In the first trimester, fetal movements grow rapidly in frequency and complexity. If around 7 weeks of pregnancy only gross movements are visible, at the end of the first trimester fetus presents complex movements of the head, limbs and fingers. Initially hand contact with different parts of the body or the uterine wall is accidental (2).

In the second half of the pregnancy, the motor behavior significantly increases in frequency and variability. After 15 weeks of pregnancy, 15 types of movements are finalized (3): general body movements, isolated arm movements, isolated leg movements, head retoflexion, anteflexion and rotation, hand to head, hand to eye, hand to mouth, hand to face, hand to ear, mouth movements: yawning, sucking, swallowing, opening/closing the mouth. Mouth movements could be observed, particularly, during the absence of general movements periods and they reflect normal neurological development of the fetus (1,2,5).

Additionally, during the second trimester, facial expressions and eye movements occur. The first eye movements are sporadic and occur at about 18 weeks. Around 24-26 weeks, eye movements are more frequent and systematic alternating with periods when they are absent.

All types of facial expressions (movements of the mouth, smiling, frowning) showed a maximum frequency at the end of the second trimester (11).

In late pregnancy, fetal movements show a decline and the periods of rest start to grow.
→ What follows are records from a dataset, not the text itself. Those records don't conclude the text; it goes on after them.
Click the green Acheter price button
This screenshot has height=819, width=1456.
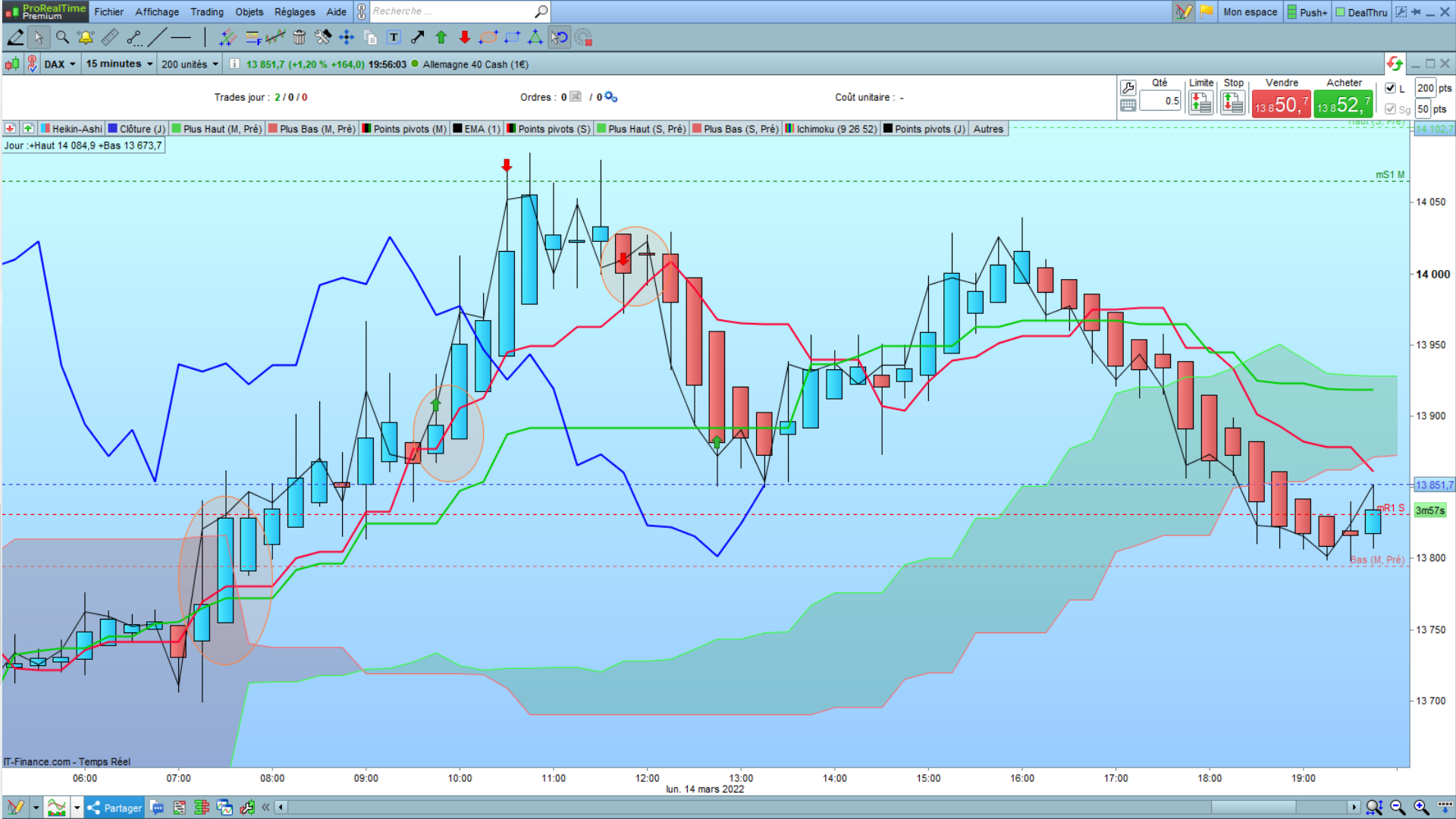(x=1343, y=105)
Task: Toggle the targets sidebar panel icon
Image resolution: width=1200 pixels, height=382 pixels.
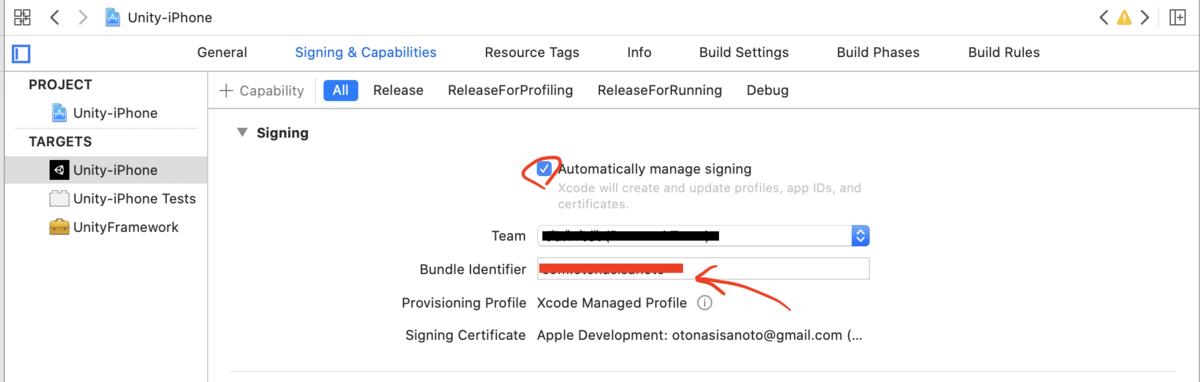Action: click(22, 53)
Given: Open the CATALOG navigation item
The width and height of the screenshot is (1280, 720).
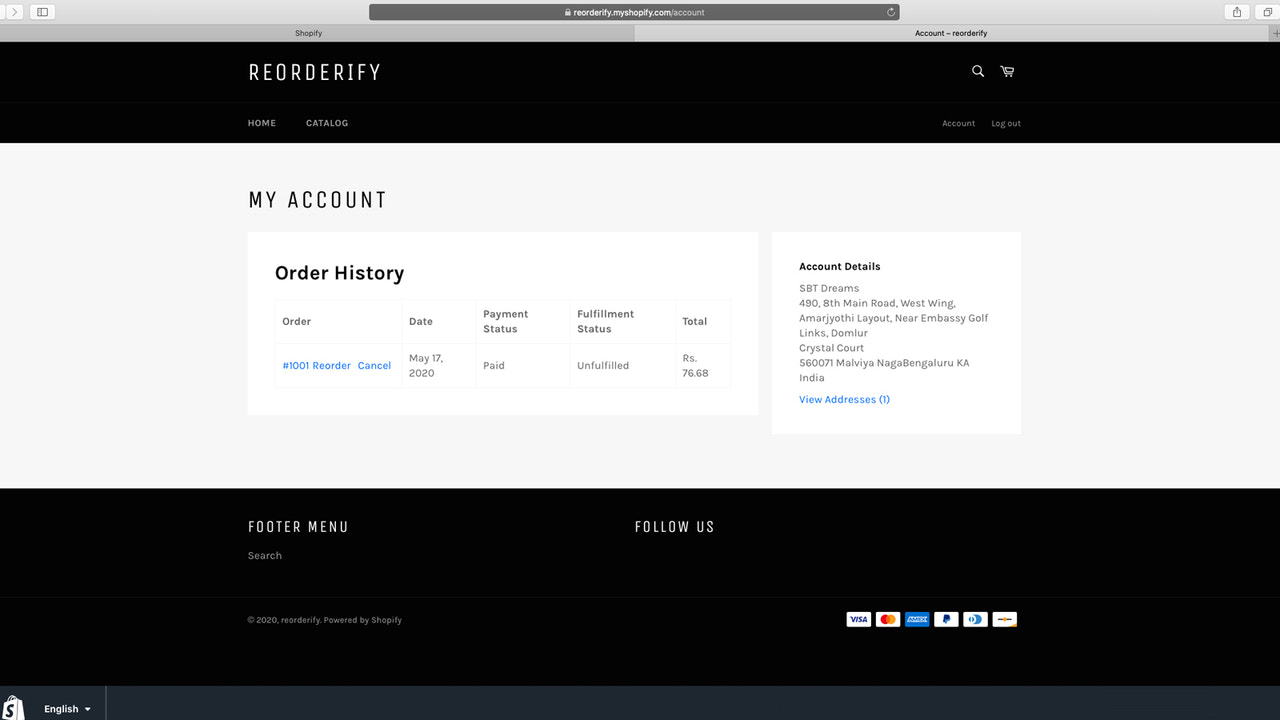Looking at the screenshot, I should [327, 122].
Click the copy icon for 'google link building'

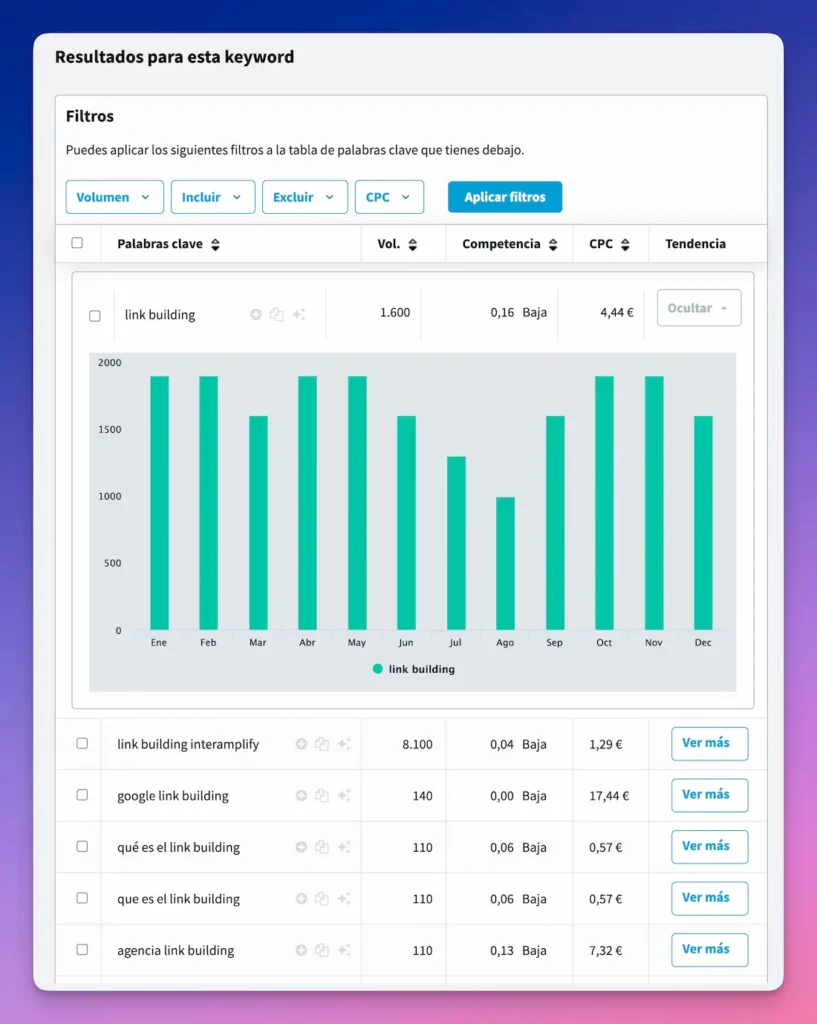coord(321,796)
This decrease is rather a consequence of the brain maturation processes than the reduced amount of amniotic fluid (2,3).

The results of multicentric studies from Croatia, Spain, Turkey, Qatar, Sudan and Japan, showed similar distribution of fetal movements according to gestational age.
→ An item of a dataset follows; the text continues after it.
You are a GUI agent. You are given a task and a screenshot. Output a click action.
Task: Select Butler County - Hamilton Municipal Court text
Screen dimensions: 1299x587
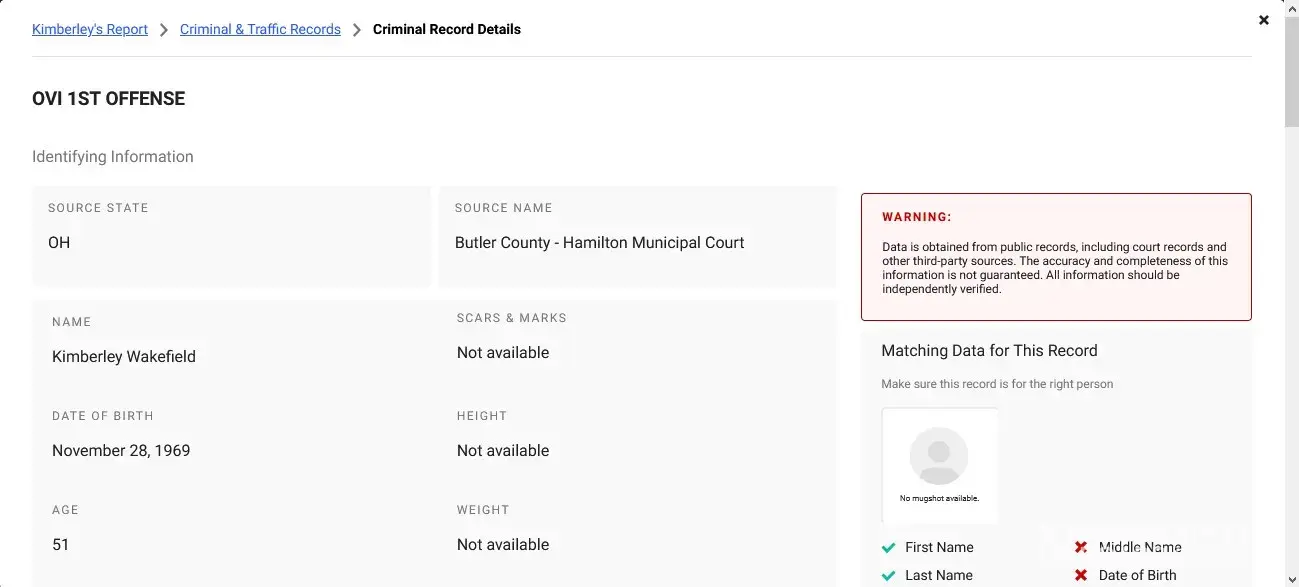599,243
The study of fetal behaviour was a concern (even before the appearance of 4D ultrasound) for teams coordinated by De Vries and Prechtl. Five years ago, Professor Kurjak implemented antenatal neurodevelopment test (KANET) in Zagreb University hospital. The score is calculated after the assessment quantitatively and qualitatively of the parameters described above. Further, the assessment of the fetal behaviour was applied in other university centers from Croatia, Spain, Turkey, Qatar and Japan. In cases of definitely abnormal or borderline score the test should be repeated every two weeks till delivery. After that the babies require postnatal neurological development follow-up for a two years period. ❑

CONCLUSIONS

Behaviour is closely related to fetal development and maturation processes of the central nervous system. Widespread assessment of the fetal movements can diagnose early many neurological diseases that have their origins more in peri- and postnatal periods than during intrauterine period.
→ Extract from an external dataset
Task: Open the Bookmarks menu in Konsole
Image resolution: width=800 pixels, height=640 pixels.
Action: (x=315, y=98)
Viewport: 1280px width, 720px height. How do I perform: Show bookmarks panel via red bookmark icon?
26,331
The identification of neurological problems during fetal life is based on evaluation of opening of the eyes, variety of facial expression, primary reflexes (rhythmical burst in the sucking pattern) and quality of general movements. The identification of dynamic and static patterns of the symptoms may be helpful to date precisely the time when the insult occurs.

The major problem in studying fetal behavior is that it requires a significant amount of time and it has not become an ultrasound exam routine. The bias in examination can be eliminated by use of ultrasound recordings.

Frequent use of the KANET score would bring a series of benefits and would solve situations in which obstetriciens are considered accountable for neurological injury in the neonatal period.